Export vinicolo 2021: i dati, pubblicati a marzo 2021 e relativi all’anno 2020, segnalano una sostanziale tenuta – di fronte all’emergenza Covid – dell’export italiano nel settore vini.
Le elaborazione Ismea e Uiv (Unione Italiana Vini) sui dati Istat, pubblicate nel marzo del 2021, segnalano – per l’anno 2020 – un export vinicolo italiano che scende in valore soltanto del 2,3% rispetto al 2019, per un totale di 6,285 miliardi di euro. Un -2,3% che è in realtà un ottimo risultato, in piena pandemia, rispetto ai nostri maggiori competitor, ovvero la Francia (che nel 2020, rispetto al 2019, ha perso il 10,8% in valore nelle esportazioni di vini, per un totale – comunque superiore al dato italiano – di 8,7 miliardi di euro), e la Spagna (-3,2% nel 2020 sul 2019). Per quanto riguarda le quantità di vino esportate, nel 2020 – con un calo soltanto del 2,4% rispetto al 2019 – l’Italia, con oltre 20,8 milioni di ettolitri, si attesta come il Paese leader mondiale, davanti alla Spagna. In un contesto nel quale il Made in Italy, nel suo complesso, ha subito una contrazione del 9,7% nelle esportazioni (nel 2020 rispetto al 2019), i risultati del settore vinicolo appaiono dunque, in senso relativo, brillanti.

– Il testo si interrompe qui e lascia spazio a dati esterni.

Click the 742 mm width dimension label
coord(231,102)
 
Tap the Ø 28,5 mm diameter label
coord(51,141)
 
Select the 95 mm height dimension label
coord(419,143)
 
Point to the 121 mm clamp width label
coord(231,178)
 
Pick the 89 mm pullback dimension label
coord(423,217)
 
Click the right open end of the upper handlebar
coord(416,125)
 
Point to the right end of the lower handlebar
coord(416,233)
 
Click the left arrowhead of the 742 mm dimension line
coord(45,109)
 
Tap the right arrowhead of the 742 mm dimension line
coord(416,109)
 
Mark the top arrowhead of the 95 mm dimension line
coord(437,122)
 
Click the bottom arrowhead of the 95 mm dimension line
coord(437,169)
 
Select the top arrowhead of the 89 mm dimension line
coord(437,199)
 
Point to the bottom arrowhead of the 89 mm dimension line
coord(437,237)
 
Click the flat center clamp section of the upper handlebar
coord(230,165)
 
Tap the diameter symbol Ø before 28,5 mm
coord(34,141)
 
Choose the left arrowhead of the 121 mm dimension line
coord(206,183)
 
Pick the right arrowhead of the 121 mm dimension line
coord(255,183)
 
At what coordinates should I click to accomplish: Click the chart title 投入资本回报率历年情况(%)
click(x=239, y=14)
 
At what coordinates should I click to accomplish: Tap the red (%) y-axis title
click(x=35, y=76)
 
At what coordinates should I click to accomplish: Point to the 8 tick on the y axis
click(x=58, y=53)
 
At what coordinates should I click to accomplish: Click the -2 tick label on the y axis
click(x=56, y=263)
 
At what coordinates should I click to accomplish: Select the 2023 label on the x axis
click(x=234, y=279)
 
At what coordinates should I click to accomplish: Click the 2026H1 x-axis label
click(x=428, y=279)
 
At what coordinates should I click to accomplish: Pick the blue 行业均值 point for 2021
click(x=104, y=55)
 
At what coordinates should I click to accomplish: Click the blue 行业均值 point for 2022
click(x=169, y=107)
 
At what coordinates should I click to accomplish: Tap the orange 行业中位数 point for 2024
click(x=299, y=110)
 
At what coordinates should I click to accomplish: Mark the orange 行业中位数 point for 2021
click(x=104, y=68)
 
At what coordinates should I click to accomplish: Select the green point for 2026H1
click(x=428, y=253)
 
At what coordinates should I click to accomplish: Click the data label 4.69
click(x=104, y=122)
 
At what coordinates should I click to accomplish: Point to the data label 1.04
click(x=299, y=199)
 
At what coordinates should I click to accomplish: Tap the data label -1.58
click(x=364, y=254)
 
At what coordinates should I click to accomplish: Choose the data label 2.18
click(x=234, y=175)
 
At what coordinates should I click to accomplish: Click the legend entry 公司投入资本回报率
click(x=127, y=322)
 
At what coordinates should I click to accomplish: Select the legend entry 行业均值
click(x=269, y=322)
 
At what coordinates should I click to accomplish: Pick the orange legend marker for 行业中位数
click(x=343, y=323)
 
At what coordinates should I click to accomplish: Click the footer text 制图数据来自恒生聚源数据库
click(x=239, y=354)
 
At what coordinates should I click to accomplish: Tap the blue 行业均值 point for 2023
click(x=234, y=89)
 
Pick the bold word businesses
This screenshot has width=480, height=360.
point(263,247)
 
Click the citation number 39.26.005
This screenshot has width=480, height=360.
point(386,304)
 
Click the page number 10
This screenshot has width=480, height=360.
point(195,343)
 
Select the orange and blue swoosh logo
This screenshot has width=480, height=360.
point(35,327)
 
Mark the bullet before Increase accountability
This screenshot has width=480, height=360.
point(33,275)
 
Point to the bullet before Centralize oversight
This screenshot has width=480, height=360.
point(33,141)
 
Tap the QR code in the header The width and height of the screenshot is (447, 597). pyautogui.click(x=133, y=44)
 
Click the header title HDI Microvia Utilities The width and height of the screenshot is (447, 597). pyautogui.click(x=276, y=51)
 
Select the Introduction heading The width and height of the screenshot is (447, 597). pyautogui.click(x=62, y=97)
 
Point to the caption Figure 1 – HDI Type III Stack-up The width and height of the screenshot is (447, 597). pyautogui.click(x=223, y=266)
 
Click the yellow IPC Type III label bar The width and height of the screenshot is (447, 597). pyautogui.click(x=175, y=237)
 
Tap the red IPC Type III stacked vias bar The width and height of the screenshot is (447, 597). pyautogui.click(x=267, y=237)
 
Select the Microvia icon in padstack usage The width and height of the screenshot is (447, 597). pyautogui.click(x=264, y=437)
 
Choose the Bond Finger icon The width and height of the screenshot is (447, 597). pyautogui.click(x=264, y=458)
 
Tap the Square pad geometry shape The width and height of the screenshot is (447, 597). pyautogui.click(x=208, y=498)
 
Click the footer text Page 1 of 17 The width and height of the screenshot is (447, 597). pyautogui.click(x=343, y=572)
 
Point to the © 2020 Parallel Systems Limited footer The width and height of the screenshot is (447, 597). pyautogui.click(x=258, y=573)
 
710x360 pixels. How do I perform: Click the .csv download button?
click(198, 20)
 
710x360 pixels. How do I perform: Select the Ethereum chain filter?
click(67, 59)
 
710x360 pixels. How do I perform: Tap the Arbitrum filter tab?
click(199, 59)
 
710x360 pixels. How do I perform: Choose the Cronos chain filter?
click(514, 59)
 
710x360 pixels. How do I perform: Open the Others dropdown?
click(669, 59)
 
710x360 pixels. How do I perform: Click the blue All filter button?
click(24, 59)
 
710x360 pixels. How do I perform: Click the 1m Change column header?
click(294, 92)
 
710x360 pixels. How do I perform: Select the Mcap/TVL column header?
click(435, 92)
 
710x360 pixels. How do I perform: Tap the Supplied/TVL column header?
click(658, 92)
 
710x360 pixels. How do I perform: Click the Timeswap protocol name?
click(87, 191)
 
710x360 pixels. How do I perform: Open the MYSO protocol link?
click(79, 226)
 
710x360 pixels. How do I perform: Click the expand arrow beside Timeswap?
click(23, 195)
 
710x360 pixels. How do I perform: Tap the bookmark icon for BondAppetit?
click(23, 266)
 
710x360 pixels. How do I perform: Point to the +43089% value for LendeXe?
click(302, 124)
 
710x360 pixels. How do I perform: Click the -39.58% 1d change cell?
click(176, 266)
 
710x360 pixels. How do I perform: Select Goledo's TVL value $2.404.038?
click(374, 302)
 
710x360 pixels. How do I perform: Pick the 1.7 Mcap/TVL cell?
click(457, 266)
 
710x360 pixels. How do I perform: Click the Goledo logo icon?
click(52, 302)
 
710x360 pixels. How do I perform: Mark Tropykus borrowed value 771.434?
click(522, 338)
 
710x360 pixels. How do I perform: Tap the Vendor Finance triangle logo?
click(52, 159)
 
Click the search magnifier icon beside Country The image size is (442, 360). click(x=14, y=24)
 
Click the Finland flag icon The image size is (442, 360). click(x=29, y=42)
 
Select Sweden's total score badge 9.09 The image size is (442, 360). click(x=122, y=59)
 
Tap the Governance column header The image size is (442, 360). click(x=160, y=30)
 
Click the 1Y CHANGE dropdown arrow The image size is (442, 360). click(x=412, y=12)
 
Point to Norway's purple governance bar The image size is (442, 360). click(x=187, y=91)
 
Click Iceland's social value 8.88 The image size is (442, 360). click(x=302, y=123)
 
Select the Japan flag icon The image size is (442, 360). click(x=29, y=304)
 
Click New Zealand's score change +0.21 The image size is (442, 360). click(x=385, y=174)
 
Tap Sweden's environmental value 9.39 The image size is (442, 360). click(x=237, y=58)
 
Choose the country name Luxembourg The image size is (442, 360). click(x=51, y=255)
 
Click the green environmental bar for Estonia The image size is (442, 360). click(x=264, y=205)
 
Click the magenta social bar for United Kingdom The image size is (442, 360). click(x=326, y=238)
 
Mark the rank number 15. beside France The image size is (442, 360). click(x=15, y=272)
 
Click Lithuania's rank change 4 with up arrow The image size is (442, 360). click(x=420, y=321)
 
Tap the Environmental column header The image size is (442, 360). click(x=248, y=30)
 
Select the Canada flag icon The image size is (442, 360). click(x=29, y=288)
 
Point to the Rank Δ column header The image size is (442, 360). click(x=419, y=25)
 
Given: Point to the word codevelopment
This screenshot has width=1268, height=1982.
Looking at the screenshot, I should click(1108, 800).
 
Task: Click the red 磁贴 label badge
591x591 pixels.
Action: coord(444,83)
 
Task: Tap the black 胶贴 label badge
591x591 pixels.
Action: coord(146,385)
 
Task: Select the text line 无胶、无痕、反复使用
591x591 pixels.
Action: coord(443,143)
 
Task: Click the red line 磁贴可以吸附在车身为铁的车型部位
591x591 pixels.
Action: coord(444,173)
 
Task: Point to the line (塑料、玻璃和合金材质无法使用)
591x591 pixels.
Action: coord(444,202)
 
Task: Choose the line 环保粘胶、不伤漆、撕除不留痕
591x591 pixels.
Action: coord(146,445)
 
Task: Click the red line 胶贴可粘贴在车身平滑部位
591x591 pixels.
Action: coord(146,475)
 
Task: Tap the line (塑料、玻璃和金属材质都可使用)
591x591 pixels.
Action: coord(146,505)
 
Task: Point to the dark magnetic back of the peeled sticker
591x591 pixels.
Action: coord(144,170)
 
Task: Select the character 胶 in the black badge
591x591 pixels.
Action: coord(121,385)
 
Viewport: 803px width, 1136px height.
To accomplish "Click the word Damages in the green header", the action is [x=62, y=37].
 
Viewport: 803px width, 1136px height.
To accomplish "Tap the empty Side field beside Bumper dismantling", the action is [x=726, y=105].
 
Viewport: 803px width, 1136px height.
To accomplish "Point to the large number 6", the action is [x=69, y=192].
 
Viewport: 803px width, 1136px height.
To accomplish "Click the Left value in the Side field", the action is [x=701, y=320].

Per quanto riguarda i diversi comparti del mondo wine, il 2020 è stato un anno relativamente buono per i vini Igp (+1,2% di export rispetto al 2019, per un totale di 1,5 miliardi di euro), per i vini fermi in bottiglia (-1,5%, per un controvalore di 3,9 miliardi) e per i vini Dop (-2,9%, per un totale di oltre 4 miliardi di euro esportati nel 2020), mentre le perdite sono più significative per gli spumanti (-6,9%) e per i vini comuni (-5,3%).
Per quanto riguarda i mercati di sbocco del vino italiano, nel 2020 si registra per i nostri vini addirittura una crescita dell’export in ambito Ue (+0,7% nel complesso e +3,9% in Germania), una perdita relativamente contenuta sul mercato Usa (-5,6%, con i vini italiani esentati dai dazi di Trump) e in Russia (-3,6%), e invece un calo più significativo in Gran Bretagna (-6,4%), e soprattutto in Cina (-26,5%) e in Giappone (-15,5%).